Yesterday I woke up with a heaviness on my heart. Which happens from time to time, especially to us hypersensitive types. πŸ˜‰

So to shake things up, I went to a Nia class at Urban Yoga.

Afterward, a woman approached me and asked if I was related to the Fernando Schaffenburg. Apparently she’d heard my name when I came in the studio and just had to confirm if I had any relation to the ex-ballet master at TCU. When I said that indeed we were related and he was my dad, a smile beamed across her face and she began recounting her memories of him from college.

Since my dad passed away and I moved back to my home town, I relish every time I come in contact with someone who knew him because in that moment, he’s alive again. And between the sparkle in her eye and how elated she was to connect with me, I was moved to tears.

As the conversation went on, she began to weep as well, revealing that her husband had passed away just a year ago. And that today was a very special day because it marked the day they met 40 years ago outside of Colby Hall on TCU’s campus.

As she recounted their meeting and marriage, it sounded like a story book romance. And I began to weep for her.

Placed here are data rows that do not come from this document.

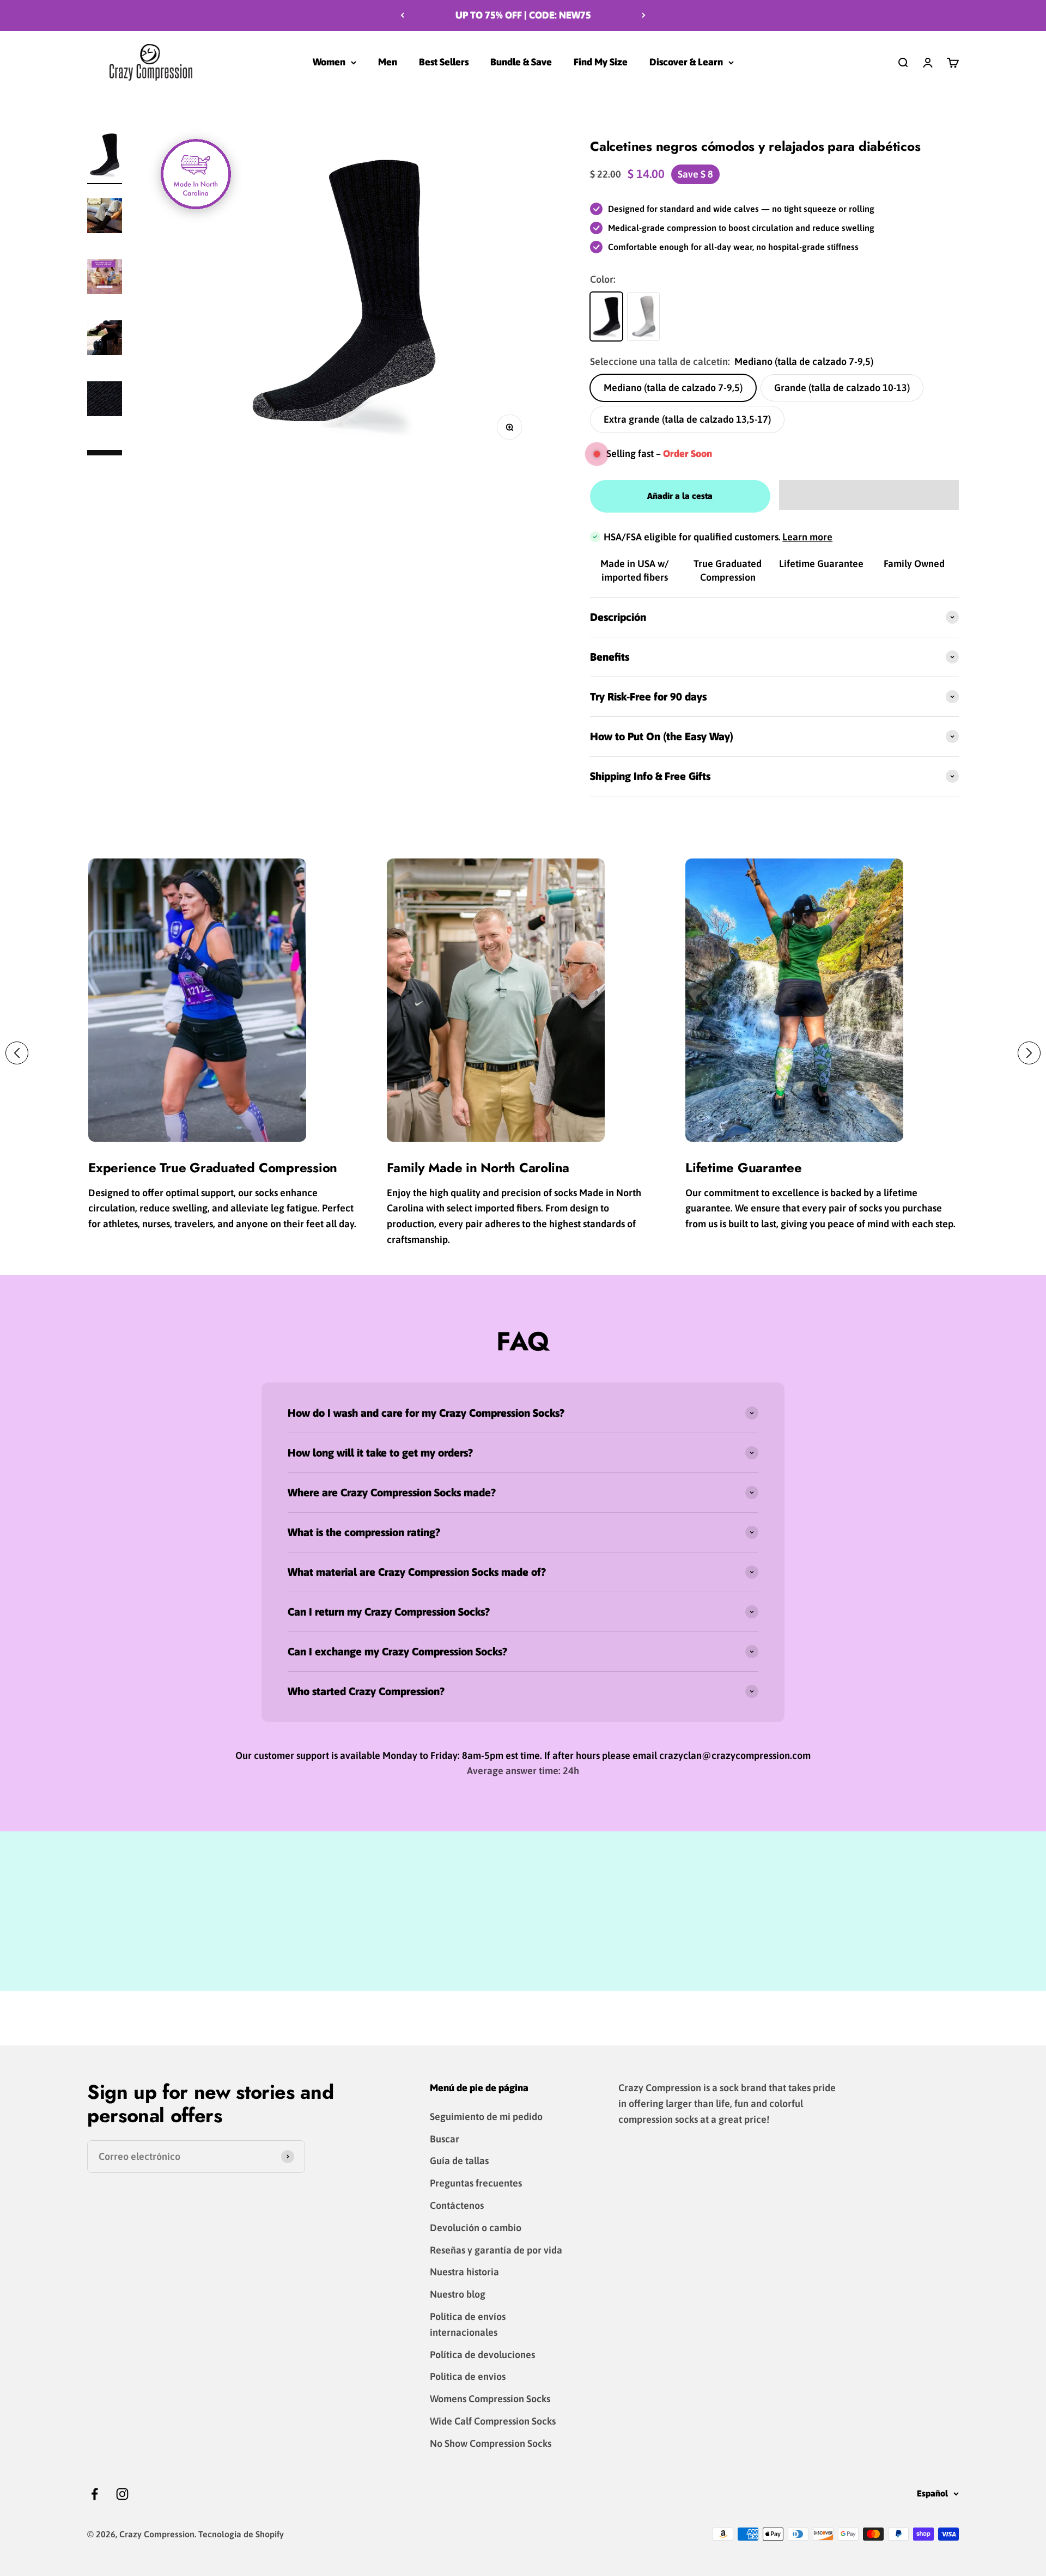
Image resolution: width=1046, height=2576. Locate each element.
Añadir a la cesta (680, 496)
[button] (869, 495)
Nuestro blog (457, 2294)
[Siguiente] (644, 15)
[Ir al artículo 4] (104, 400)
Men (387, 62)
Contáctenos (457, 2205)
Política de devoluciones (482, 2354)
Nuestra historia (464, 2271)
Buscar (444, 2139)
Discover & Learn (686, 62)
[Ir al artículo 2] (104, 217)
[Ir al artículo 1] (104, 156)
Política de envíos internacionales (468, 2324)
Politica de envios (468, 2376)
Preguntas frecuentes (476, 2183)
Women (329, 62)
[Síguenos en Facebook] (94, 2494)
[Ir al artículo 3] (104, 339)
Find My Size (601, 62)
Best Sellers (444, 62)
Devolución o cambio (475, 2227)
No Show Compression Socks (490, 2443)
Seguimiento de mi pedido (486, 2116)
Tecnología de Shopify (241, 2534)
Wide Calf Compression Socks (493, 2421)
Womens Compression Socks (490, 2398)
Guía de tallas (459, 2160)
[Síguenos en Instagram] (122, 2494)
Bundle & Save (521, 62)
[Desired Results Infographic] (104, 278)
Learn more (807, 537)
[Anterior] (402, 15)
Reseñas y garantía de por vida (496, 2250)
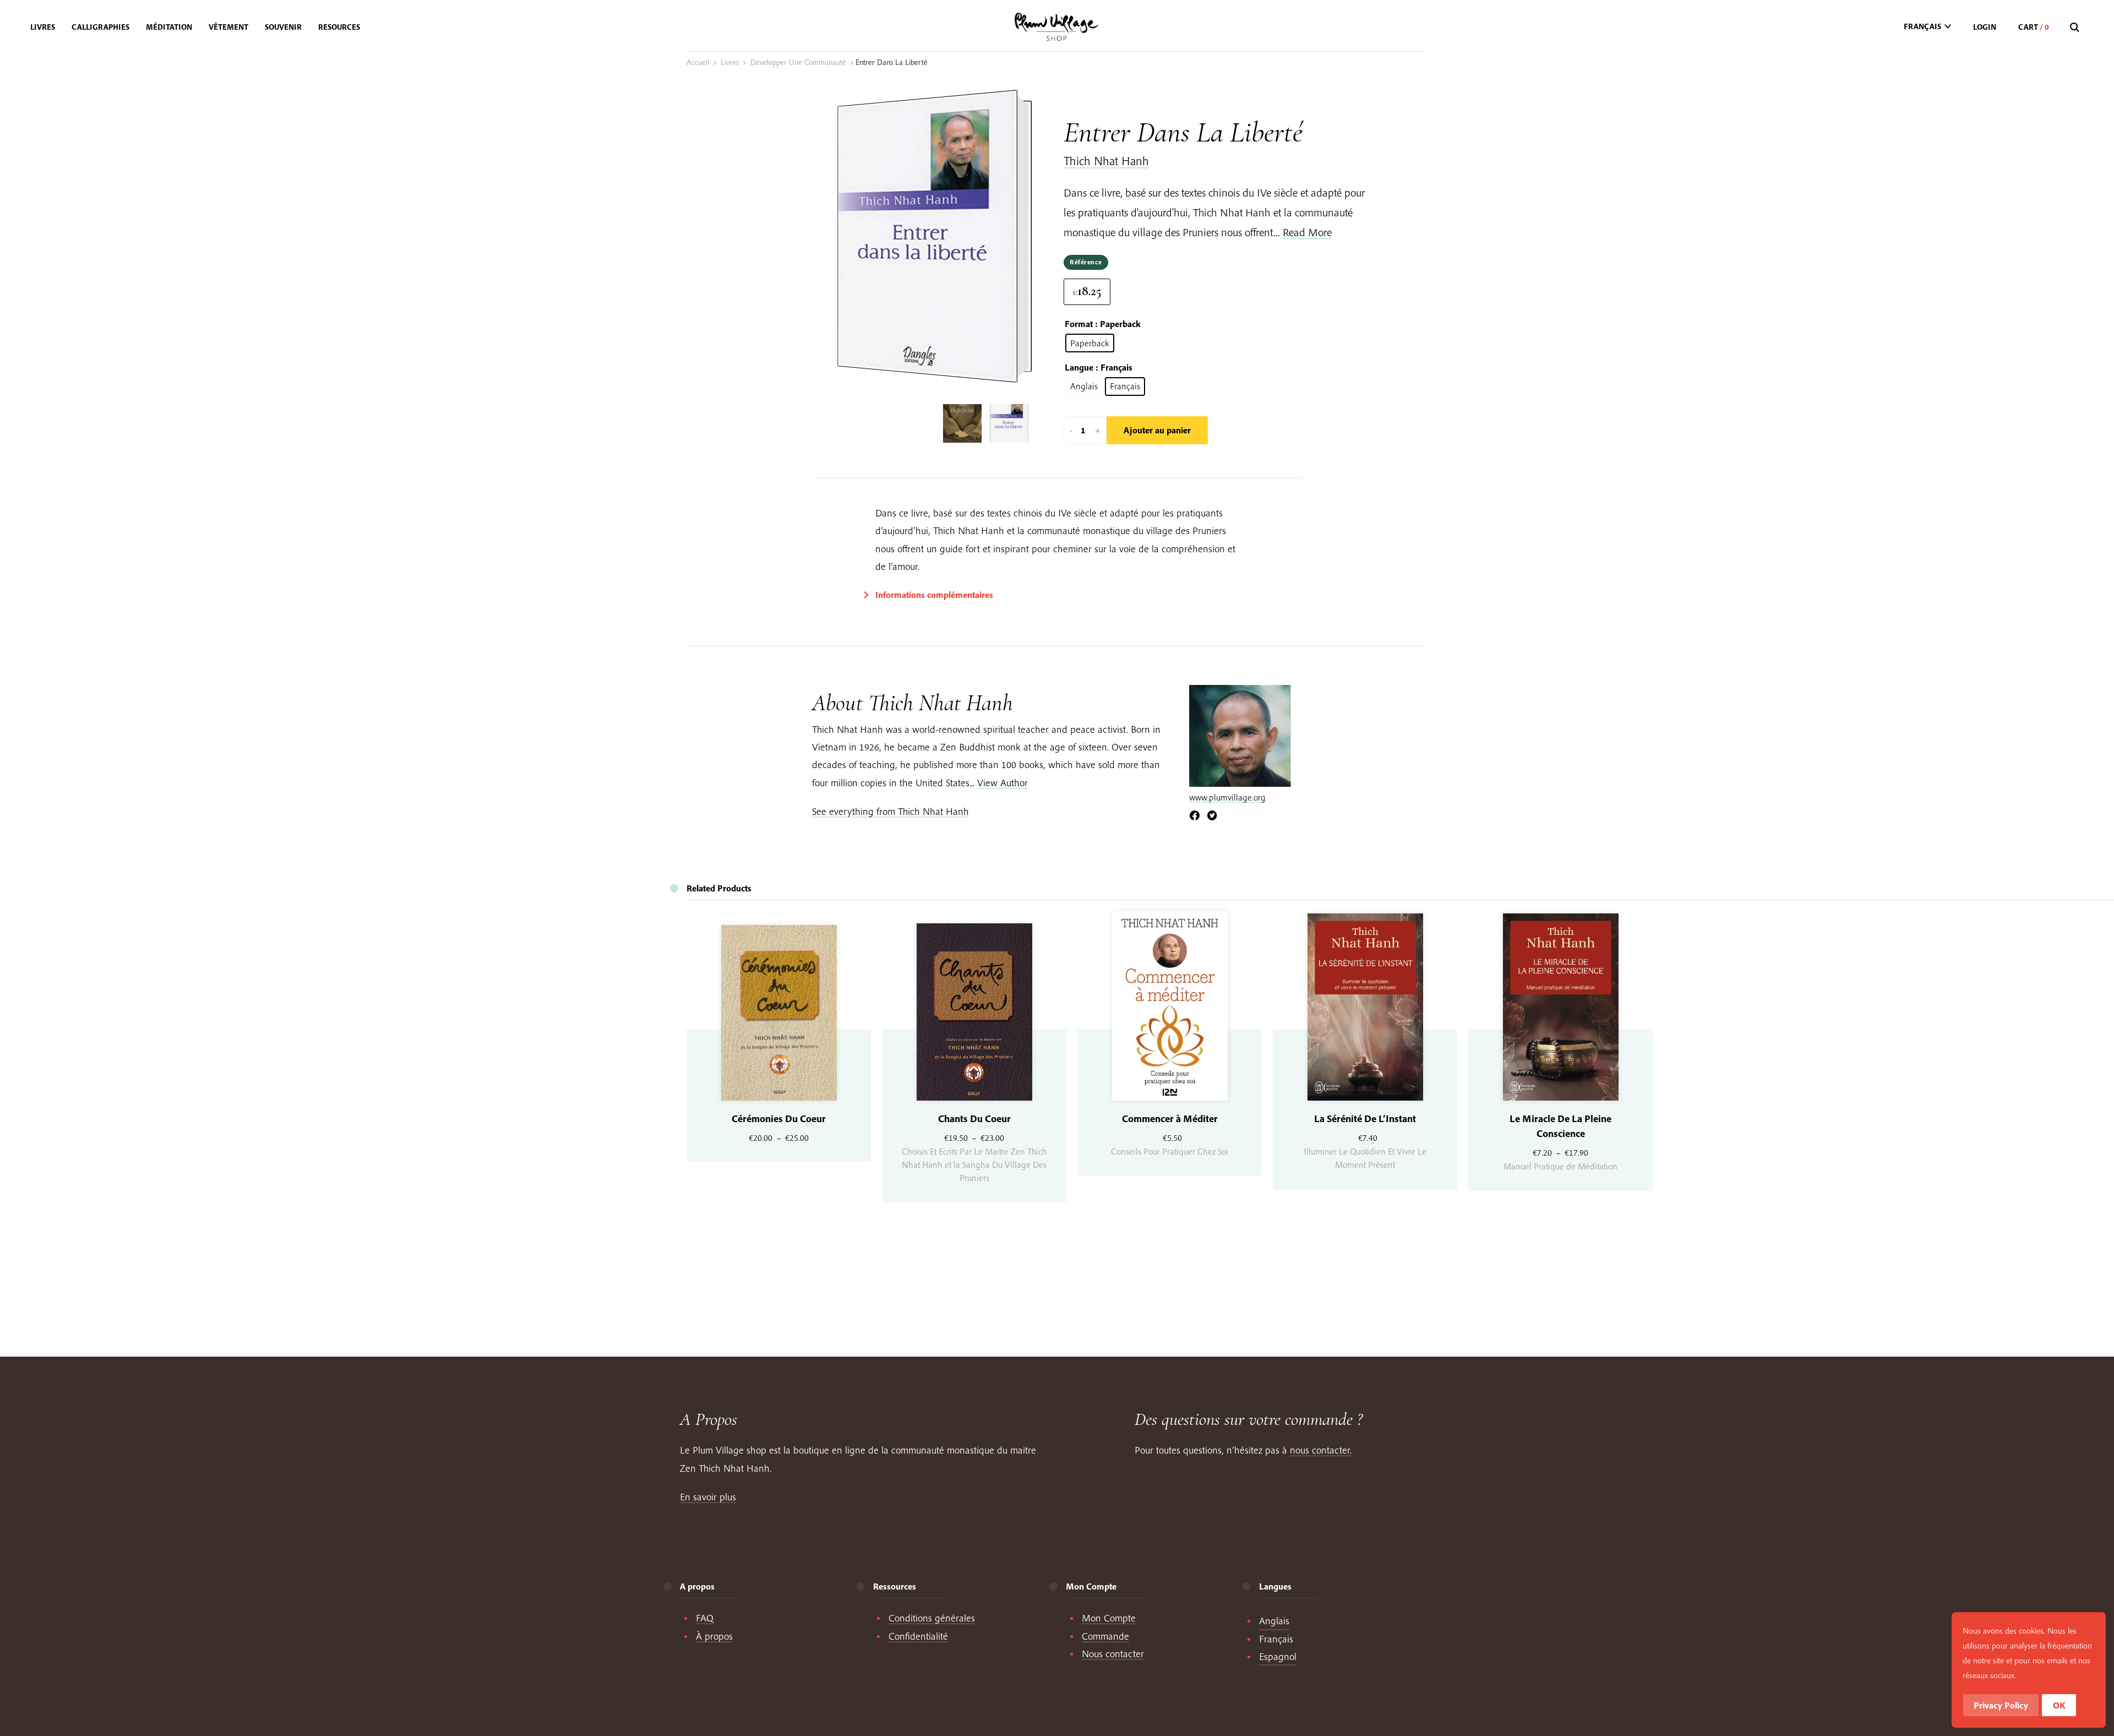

So there we stood. Together. In communion. Having been complete strangers just moments before but now deeply connected through our loss.

Having witnessed our conversation, our Nia teacher leaned over and said, You were meant to meet. You needed each other today. And it was true.

I hadn’t been to Nia in over two months and instead of dashing off after class, I lingered. For no good reason at first, but now I know why. I wasn’t even aware that I needed to release any grief or that someone near me might need support through their process, but something greater than me knew better.

Life wants to give us what we need. But first we must be willing to open up and let it lead us where it wants to take us.

Being completely open and honest about our feelings can connect us to others in profound ways. And that connection is what heals us. Knowing we’re not alone. Allowing our sorrow to come forth. Acknowledging the past but remembering that life is right here, right now. And standing strong in the reality that we’re exactly where we’re meant to be.

So how about you? Ever had a chance encounter with a stranger that profoundly affected your life?